Source records:
━━━━━━━━━━━━━━━━

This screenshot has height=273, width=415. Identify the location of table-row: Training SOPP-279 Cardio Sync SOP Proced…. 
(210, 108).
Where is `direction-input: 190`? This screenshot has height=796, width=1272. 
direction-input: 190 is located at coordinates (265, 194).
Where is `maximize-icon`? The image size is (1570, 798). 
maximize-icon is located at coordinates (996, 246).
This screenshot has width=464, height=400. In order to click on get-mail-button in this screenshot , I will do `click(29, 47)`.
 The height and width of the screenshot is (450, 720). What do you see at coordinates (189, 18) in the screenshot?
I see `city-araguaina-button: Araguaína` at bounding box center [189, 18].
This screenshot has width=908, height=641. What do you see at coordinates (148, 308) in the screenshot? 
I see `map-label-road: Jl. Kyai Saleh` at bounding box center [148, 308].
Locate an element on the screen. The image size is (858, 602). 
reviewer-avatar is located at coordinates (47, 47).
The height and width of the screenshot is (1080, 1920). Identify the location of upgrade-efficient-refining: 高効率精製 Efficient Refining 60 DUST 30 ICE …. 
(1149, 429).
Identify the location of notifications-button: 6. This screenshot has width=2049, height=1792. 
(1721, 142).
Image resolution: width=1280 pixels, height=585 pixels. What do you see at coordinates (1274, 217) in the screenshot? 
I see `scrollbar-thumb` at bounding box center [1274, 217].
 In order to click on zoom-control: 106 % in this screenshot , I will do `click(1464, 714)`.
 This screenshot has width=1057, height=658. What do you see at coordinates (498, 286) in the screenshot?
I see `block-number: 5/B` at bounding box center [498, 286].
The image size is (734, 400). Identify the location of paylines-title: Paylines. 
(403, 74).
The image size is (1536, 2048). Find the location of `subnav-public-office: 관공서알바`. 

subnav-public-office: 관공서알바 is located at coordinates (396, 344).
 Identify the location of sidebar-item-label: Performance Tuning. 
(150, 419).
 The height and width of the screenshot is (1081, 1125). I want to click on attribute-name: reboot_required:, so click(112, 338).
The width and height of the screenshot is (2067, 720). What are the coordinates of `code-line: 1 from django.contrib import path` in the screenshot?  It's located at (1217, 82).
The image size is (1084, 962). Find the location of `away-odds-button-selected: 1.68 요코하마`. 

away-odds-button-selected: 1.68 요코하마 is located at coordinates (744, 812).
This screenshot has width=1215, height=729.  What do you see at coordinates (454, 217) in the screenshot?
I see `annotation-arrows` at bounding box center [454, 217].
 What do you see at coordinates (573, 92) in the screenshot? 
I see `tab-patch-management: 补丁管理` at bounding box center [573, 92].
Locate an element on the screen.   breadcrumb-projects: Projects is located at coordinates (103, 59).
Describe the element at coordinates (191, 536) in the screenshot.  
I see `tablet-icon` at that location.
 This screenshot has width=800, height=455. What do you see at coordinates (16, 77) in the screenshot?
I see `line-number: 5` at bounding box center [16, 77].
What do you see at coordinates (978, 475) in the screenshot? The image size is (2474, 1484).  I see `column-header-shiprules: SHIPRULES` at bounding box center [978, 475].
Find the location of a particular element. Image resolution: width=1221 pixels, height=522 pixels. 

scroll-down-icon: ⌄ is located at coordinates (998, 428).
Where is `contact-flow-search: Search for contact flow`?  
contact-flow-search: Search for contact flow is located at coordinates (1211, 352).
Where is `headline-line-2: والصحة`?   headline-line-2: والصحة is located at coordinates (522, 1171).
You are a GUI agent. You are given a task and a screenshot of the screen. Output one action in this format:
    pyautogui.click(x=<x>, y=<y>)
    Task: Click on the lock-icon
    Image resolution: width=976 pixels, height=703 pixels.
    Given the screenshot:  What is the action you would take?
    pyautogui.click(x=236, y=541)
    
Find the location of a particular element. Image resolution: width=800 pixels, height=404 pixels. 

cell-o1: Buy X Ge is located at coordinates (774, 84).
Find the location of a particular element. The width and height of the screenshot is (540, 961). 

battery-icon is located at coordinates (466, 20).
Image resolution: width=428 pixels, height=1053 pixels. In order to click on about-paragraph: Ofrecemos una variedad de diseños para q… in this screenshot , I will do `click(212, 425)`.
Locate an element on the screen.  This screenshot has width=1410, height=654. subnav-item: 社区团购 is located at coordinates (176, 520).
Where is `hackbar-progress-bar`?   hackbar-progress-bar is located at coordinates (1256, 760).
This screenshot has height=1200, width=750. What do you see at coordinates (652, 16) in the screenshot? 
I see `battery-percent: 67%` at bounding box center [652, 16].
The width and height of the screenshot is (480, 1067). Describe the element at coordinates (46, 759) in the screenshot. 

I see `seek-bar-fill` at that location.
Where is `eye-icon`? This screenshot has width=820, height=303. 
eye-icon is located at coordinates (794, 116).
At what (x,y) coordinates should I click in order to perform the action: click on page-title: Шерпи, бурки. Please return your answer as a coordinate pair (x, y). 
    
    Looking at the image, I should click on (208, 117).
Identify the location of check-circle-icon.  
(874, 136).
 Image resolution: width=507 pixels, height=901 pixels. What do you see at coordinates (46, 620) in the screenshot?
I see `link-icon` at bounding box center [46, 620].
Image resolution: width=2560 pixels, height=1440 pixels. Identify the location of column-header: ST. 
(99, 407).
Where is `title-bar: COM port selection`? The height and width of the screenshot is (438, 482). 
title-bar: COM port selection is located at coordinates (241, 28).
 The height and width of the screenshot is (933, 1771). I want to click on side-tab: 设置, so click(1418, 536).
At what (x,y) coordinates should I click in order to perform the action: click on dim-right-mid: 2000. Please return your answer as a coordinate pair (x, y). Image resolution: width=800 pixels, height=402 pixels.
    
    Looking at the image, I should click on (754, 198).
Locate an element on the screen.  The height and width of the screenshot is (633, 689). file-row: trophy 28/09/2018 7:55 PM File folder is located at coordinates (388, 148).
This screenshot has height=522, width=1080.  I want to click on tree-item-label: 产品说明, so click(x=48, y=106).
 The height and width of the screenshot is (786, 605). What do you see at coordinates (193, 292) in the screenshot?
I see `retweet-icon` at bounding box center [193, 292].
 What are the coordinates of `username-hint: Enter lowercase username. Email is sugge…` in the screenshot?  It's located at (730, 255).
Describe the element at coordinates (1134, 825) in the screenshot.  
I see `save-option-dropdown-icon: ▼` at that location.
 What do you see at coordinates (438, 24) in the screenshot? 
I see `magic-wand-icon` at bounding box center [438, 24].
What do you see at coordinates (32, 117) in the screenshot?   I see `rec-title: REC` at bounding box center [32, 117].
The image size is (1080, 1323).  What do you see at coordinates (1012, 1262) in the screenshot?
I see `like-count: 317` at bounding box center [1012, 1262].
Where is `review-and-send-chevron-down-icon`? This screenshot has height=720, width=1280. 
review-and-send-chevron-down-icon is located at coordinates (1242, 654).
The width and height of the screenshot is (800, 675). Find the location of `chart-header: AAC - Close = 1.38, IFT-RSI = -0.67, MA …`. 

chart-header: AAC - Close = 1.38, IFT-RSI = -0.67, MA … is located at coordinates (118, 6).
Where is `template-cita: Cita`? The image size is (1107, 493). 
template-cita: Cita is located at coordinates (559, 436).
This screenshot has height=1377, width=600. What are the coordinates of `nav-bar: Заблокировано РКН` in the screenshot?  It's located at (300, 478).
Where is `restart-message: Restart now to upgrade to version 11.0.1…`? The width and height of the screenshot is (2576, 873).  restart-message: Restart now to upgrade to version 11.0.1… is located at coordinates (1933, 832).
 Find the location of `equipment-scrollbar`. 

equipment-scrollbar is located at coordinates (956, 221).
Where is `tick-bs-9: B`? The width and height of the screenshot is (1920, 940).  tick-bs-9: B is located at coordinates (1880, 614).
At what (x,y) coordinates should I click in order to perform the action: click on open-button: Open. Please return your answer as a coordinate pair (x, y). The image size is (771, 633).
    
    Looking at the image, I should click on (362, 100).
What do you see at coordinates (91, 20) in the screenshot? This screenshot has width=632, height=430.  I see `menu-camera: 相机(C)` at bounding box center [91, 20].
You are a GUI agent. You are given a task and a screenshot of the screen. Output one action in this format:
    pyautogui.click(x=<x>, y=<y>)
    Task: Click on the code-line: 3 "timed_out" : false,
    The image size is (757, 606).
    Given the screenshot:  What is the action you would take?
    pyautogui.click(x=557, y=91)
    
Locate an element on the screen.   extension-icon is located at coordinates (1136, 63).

━━━━━━━━━━━━━━━━

Try it:
Recast the lines of the listing, from the line containing "Find the location of a particular element. The" through the line containing "center [46, 620].", inclusive, as a Markdown table with the columns Row and Line, leaving out blank lines.

Reply:
| Row | Line |
|---|---|
| 1 | Find the location of a particular element. The width and height of the screenshot is (540, 961).  |
| 2 | battery-icon is located at coordinates (466, 20). |
| 3 | Image resolution: width=428 pixels, height=1053 pixels. In order to click on about-paragraph: Ofrecemos una variedad de diseños para q… in this screenshot , I will do `click(212, 425)`. |
| 4 | Locate an element on the screen.  This screenshot has width=1410, height=654. subnav-item: 社区团购 is located at coordinates (176, 520). |
| 5 | Where is `hackbar-progress-bar`?   hackbar-progress-bar is located at coordinates (1256, 760). |
| 6 | This screenshot has height=1200, width=750. What do you see at coordinates (652, 16) in the screenshot?  |
| 7 | I see `battery-percent: 67%` at bounding box center [652, 16]. |
| 8 | The width and height of the screenshot is (480, 1067). Describe the element at coordinates (46, 759) in the screenshot.  |
| 9 | I see `seek-bar-fill` at that location. |
| 10 | Where is `eye-icon`? This screenshot has width=820, height=303.  |
| 11 | eye-icon is located at coordinates (794, 116). |
| 12 | At what (x,y) coordinates should I click in order to perform the action: click on page-title: Шерпи, бурки. Please return your answer as a coordinate pair (x, y).  |
| 13 |     Looking at the image, I should click on (208, 117). |
| 14 | Identify the location of check-circle-icon.   |
| 15 | (874, 136). |
| 16 |  Image resolution: width=507 pixels, height=901 pixels. What do you see at coordinates (46, 620) in the screenshot? |
| 17 | I see `link-icon` at bounding box center [46, 620]. |